The debt crisis represents a massive transfer of capital and resources from the South to the North, a remorseless extraction from some of the poorest areas in the world.
50% of Tanzanians live on less than a dollar a day, 33% live on less than 50 cents a day; the infant mortality rate of under fives is 137 per 1,000 births, making a Tanzanian child 23 times more likely to die before age five than an Irish child.
In Tanzania life expectancy is 47.9 years, thus an average Tanzanian can expect to die almost 30 years before an Irish person.
49% of the population have access to safe water, access to sanitation is less than 10%, and secondary school enrolment is 6%.
Meanwhile 27% of government revenue is spent servicing the debt.
A 1999 study of the Horn of Africa (Ethiopia, Eritrea, Somalia), found that nearly seven out of ten of the population suffer from malnutrition, and half of all children under five are underweight with nearly 500,000 dying each year, while Ethiopia sends £1.2 million sterling every week to service a £10 billion debt.

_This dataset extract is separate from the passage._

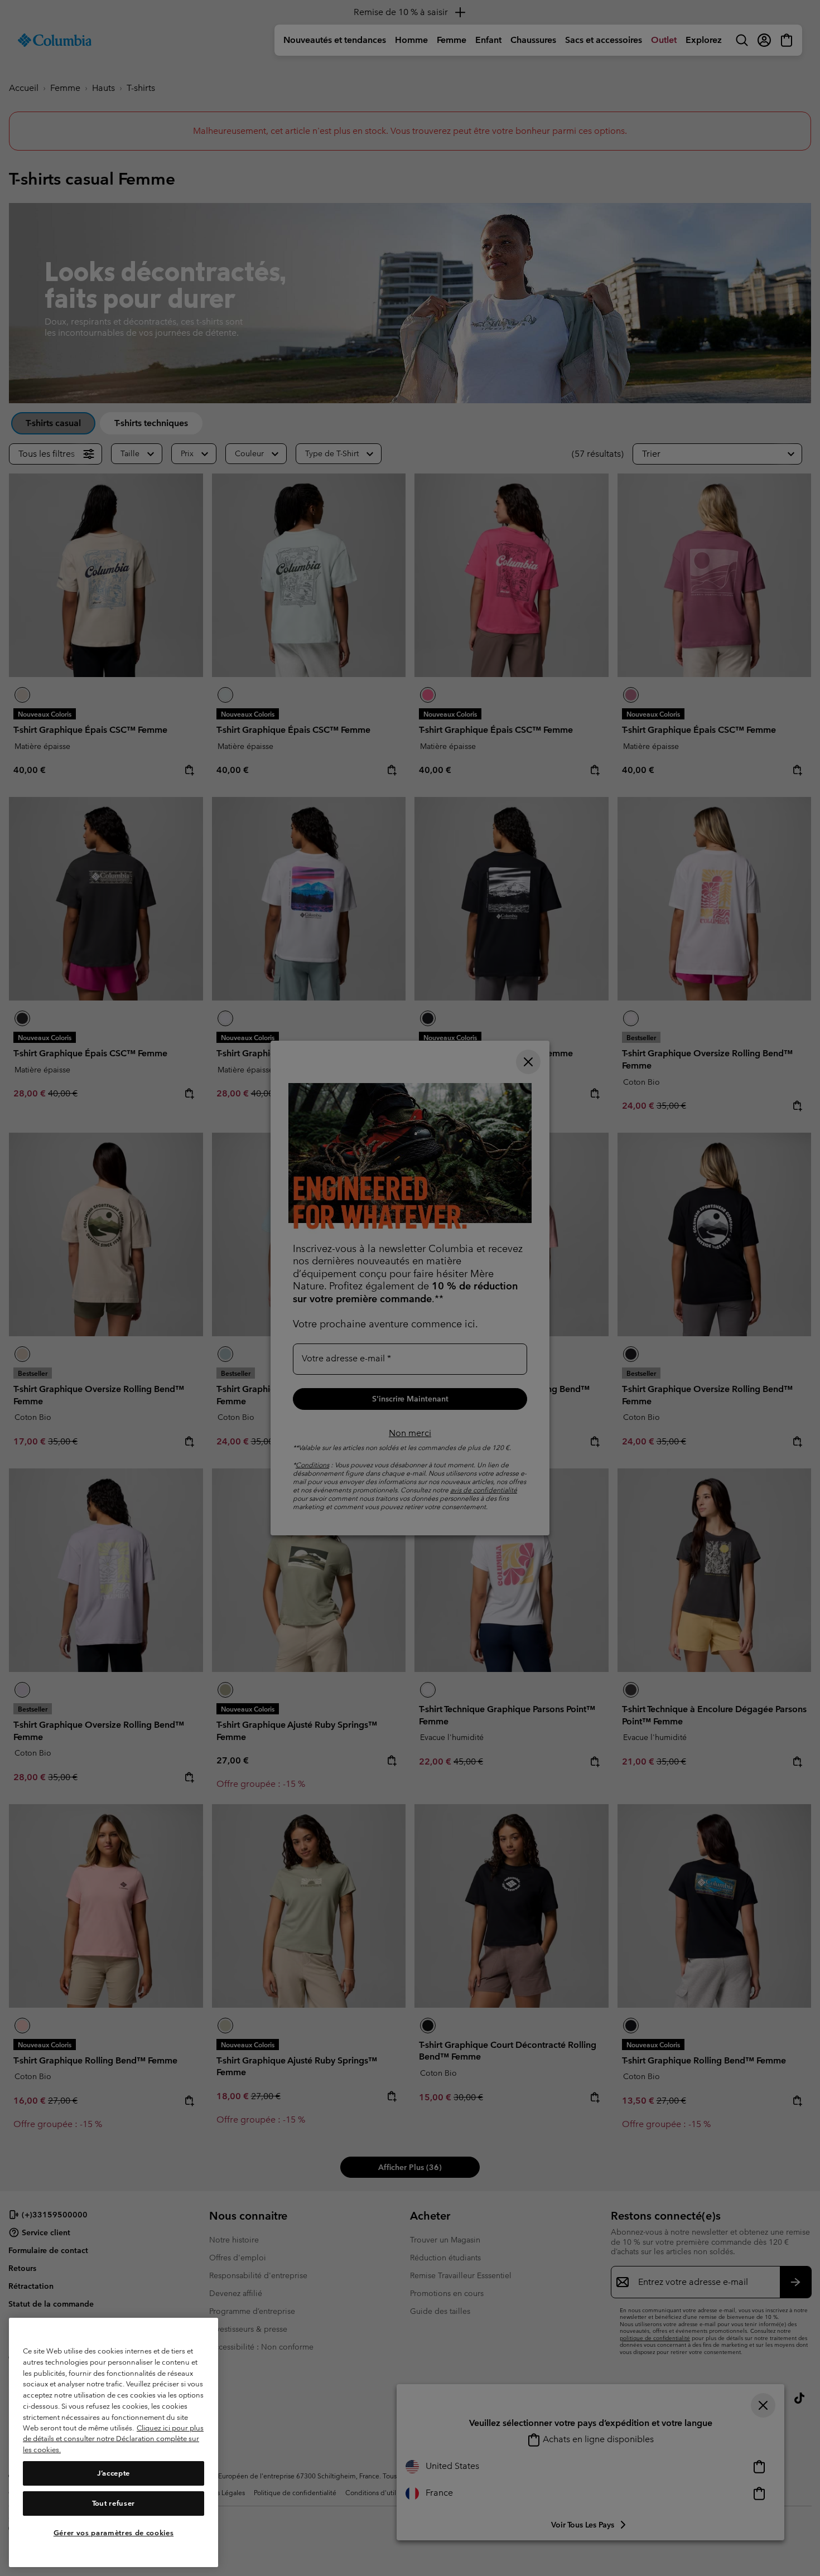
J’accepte (113, 2473)
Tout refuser (113, 2503)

In the later half of the 90s Heavily Indebted Poor Countries Initiatives (H.I.P.C.s) were launched, supposedly to reduce the impact of debt crisis on the most impoverished areas. This part of the new look World Bank, new look I.M.F., new look debt crisis, addressed further on. An investigation into the H.I.P.C. for Tanzania by the Tanzania Social and Economic Trust and the Debt and Development Coalition found that it “fails to deliver even on its own inadequate terms”.